Lugares para chorar no Recife

Texto de Toinho Castro

Não tenho fila de leitura. Meus livros estão espalhados, e vou pegando um ou outro a esmo. Interrompo um livro aberto pra ler o trecho de outro. Emendo parágrafos de livros diferentes; e vou terminando um ou outro ao sabor dos dias, dos ventos, dos acasos. Gosto de ler devagar. Sem aperreio, sem meta ou método. Gosto de ler aos poucos, como quem não quer nada. Como quem não lê. Foi assim que li Lugares para chorar no Recife e outros (editora Seja Breve), do querido Helder Aragão, ou DJ Dolores, como ele assina sua vida de artista.

Feito de textos/crônicas, e poemas/letras de música, Lugares para chorar é um desses livros oraculares, de consulta, que você leva com você mundo afora. O mesmo mundo afora que o autor explorou em suas andanças de DJ, de migrante, de explorador. Mundo feito, sobretudo de encontros, narrados em cada página com doçura e curiosidade. Com olhar crítico, muitas vezes de estrangeiro, mas sempre amarrado às pessoas, ao humano contido em tudo. São lugares onde talvez nunca estaremos, como Abu Dhabi, ou ruas da infância em Propriá, Sergipe, como as ruas de tantas infâncias, muitas vezes escondidas sob camadas e camadas de cidade.

Em tudo se mistura a música, o espírito punk, a Cena, como se diz, fervilhante do Recife, que nos é mitológica e que é feita de jovens, subúrbios, discos emprestados, sonhos malucos, vestuários inventados e estuários.
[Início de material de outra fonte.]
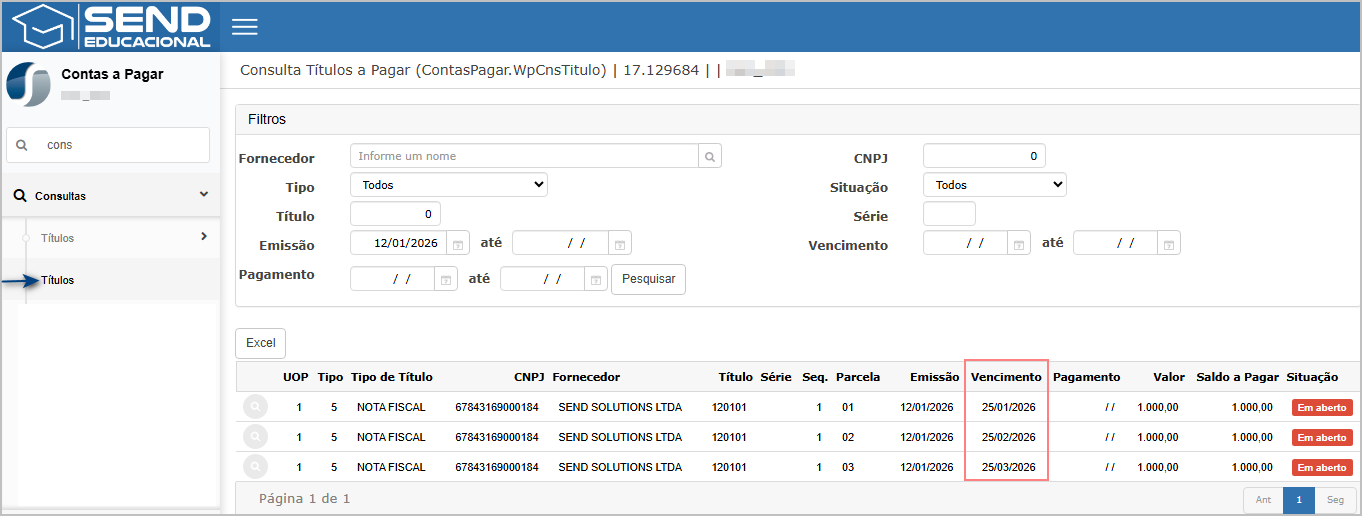Open the Tipo dropdown
Image resolution: width=1362 pixels, height=516 pixels.
pos(448,185)
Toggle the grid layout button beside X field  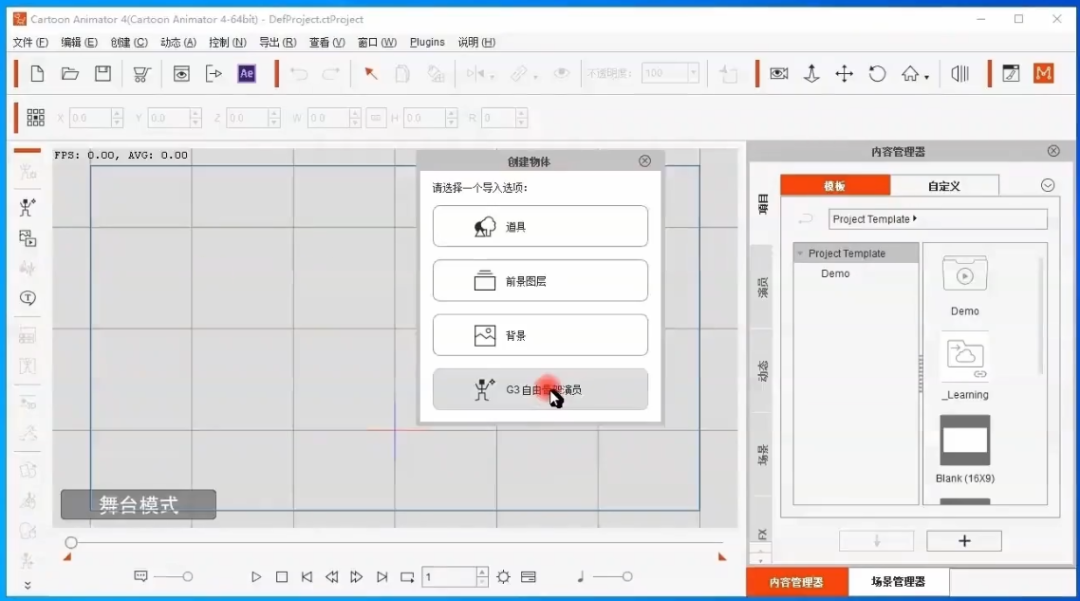point(35,117)
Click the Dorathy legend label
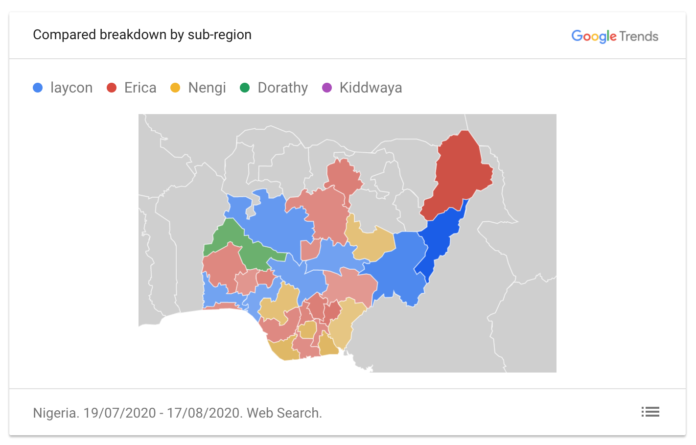Viewport: 696px width, 445px height. coord(283,88)
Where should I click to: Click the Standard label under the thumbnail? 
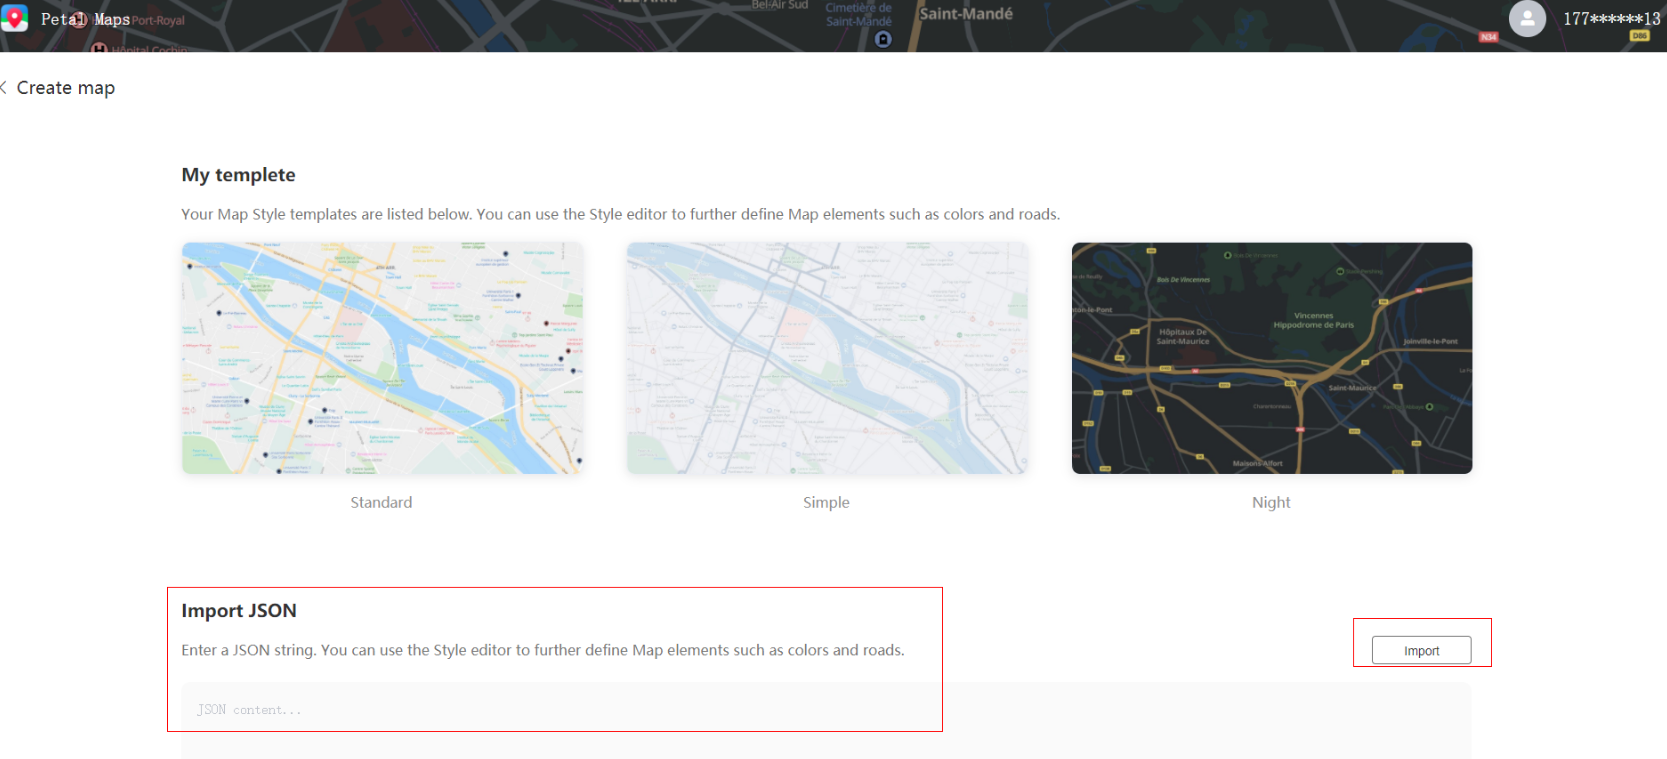pos(381,502)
Feito de uma cidade, o ponto fixo nesse Pêndulo de Foucault que é o livro: Recife. No entanto, move-se.

E tudo gira.

Como gira um disco nos bares da zona portuária do Recife ou a ciranda de Lia ou ainda as rodas do Rio Doce/CDU, que conduziu o mangue pra lá e pra cá na Manguetown, essa cidade pra se chorar. Porque entre voos, sets musicais, Naná e Erasto Vasconcelos, filmes de Sganzerla, a croata Slagena e os encontros com Gil e Gonzagão… estão espalhados pela cidade do Recife os lugares para chorar. Como keyframes, Dolores vai alinhando ao longo do livro suas instruções para chorar na Cidade Maurícia, ecoando um Cortázar debruçado no guarda-corpo da ponte Buarque de Macedo, a mesma do poema de Augusto dos Anjos, a cismar com o Capibaribe. E é uma lindeza que se chore assim, ali, no Recife. É também uma leveza esse permitir-se chorar e fazer disso uma invenção.

Li o livro lendo a mim mesmo, eu também que cheguei de fora, pequeno demais ainda, do Rio Grande do Norte. Recife, ponto fixo. E naturalmente procurei nas páginas, e encontrei, os cruzamentos de linha com meus livros, Imbiribeira e Nada existe. Porque crescemos ali, compartilhamos cenários, pessoas e histórias contadas e mal contadas. Estamos, ambos, escrevendo de uma época, de um mundo, mas com os pés nesse aqui e nesse agora. E também o tal do coração. Quando já no finalzinho do livro, ele me fala de Sérgio Loreto, me comovi… porque tem essa passagem no Nada existe, dos meus pais na praça Sérgio Loreto, posando para fotos em 1958. Me vejo acendo, do ônibus, para eles.

De repente falou-se de uma certa cidade chamada Recife, Meus livros, Retratos Fantasmas, de Kléber, e agora Lugares para chorar no Recife e outros. Tem algo de geracional, mas também algo da cidade chamando por essa memória, por essas pessoas. Por essa literatura.

Veja bem, pegue seu exemplar de Lugares para chorar no Recife e outros e meta no bolso. Sm, cabe no bolso. E saia por aí, rumo ao Recife, onde pode-se chorar em paz, mas também escutar uma boa música e encontrar pessoas maravilhosas pra conversar e beber caldinho. Ali mesmo, onde o Capibaribe e o Beberibe se encontram para formar o oceano Atlântico. De onde se vê o mundo.